• **Excerpted passage**
----
This exhibition offers an expanded view of British landscape art focusing on the early twentieth century until today. Traditional landscape painting is associated with idyllic rural scenes, which can express an artist's appreciation of nature and have helped form perceptions of the national identity. The pictorial conventions of landscape art can also express the status of land ownership, themes of exclusion, or control over nature. Outside of painting, artists have turned to techniques including film, photography, performance and installation art, showing how art can be made in and of the land, rather than by viewing it as a constructed 'scape'.
Radical Landscapes explores the relationship between land, history, and identity. It includes themes of trespass, using art to explore the thresholds between public and private land, showing how these relate to our senses of identity and belonging. The enclosing of rural land and its perceived misuse has triggered protests throughout history, linking to broader arguments around civil freedoms alongside the long shadow of colonialism.
----
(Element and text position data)
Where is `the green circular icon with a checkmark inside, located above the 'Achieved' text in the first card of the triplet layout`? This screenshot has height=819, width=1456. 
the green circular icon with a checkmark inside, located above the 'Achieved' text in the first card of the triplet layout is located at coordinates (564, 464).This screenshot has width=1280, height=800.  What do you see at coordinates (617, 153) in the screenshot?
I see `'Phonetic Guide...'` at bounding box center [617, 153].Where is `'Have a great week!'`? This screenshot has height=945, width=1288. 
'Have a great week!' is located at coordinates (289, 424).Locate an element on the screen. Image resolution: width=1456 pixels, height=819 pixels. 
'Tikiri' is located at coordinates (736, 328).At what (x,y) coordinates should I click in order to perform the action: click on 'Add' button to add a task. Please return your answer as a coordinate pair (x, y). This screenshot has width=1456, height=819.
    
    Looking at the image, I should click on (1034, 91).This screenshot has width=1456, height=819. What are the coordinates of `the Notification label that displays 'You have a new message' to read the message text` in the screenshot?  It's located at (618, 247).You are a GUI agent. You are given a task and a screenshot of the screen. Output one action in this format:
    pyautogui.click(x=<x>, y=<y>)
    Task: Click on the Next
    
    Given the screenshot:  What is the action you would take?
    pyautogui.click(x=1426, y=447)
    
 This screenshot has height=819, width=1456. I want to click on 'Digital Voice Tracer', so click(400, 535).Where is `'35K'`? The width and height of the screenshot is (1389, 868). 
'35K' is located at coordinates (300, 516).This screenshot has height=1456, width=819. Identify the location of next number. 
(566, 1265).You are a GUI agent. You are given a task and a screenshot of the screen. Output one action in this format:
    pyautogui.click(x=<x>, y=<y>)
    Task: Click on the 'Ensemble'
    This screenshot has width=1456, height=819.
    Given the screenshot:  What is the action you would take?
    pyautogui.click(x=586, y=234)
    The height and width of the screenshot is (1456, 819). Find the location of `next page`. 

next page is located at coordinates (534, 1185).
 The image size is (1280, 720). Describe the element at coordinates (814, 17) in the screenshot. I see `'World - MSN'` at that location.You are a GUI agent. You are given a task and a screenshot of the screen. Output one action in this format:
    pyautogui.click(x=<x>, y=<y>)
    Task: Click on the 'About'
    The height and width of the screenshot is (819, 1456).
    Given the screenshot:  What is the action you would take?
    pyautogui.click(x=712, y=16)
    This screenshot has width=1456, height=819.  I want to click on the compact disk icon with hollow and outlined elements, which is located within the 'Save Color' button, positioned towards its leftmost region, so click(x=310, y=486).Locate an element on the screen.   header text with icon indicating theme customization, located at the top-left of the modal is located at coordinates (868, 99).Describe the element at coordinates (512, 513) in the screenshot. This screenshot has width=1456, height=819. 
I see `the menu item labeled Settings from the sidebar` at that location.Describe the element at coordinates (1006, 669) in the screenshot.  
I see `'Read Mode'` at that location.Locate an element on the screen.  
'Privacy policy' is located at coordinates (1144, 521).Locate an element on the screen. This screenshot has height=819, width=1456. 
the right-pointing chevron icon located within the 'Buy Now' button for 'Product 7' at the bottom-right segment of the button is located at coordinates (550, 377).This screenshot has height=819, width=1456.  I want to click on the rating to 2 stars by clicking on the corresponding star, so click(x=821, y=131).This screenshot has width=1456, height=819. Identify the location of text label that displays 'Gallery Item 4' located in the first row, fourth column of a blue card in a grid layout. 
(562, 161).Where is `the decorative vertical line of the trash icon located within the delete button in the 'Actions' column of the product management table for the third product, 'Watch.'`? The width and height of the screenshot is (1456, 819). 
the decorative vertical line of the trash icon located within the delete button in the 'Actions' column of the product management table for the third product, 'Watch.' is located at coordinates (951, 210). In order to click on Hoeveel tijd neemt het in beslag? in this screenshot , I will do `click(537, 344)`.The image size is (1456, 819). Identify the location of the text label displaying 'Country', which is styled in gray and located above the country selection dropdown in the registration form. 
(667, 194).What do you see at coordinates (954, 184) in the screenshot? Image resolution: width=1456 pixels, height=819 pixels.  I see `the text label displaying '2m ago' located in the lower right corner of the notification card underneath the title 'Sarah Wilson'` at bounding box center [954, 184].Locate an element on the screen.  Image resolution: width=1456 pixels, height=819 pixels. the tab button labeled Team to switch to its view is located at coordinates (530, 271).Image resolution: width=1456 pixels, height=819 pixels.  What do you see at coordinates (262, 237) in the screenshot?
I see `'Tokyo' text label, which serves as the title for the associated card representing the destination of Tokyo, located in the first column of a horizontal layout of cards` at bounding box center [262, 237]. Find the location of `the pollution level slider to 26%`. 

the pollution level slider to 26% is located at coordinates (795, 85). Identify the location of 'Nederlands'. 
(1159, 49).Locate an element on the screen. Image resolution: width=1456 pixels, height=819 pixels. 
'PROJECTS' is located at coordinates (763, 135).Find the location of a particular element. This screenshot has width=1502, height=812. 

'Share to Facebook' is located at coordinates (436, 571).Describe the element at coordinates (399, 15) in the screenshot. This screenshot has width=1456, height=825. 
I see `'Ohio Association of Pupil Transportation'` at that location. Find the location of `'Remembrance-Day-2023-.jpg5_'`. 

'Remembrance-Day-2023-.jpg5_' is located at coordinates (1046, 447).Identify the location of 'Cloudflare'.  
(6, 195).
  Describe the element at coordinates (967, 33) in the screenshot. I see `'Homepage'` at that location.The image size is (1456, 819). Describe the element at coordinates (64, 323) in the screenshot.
----
• **Directive 1**
Please print the part of the exhibition text starting with "Radical Landscapes explores" and going on through "shadow of colonialism.".
• **Directive 2**
Proceed with the Radical Landscapes exhibition text, carrying it on from its last sentence.
The listing has nothing to do with the exhibition text.

• **Response 1**
Radical Landscapes explores the relationship between land, history, and identity. It includes themes of trespass, using art to explore the thresholds between public and private land, showing how these relate to our senses of identity and belonging. The enclosing of rural land and its perceived misuse has triggered protests throughout history, linking to broader arguments around civil freedoms alongside the long shadow of colonialism.

• **Response 2**
Art can provide a vehicle for learning from and coexisting with nature and with each other. Against the context of the global climate emergency, the natural world is increasingly seen as something to protect and preserve, and many artists have produced work in parallel to the development of the modern environmental movement. All of this has provided fertile ground for artists and activists. Radical Landscapes presents the rural as a site of artistic inspiration as well as a heartland for ideas of freedom, mysticism, experimentation and rebellion.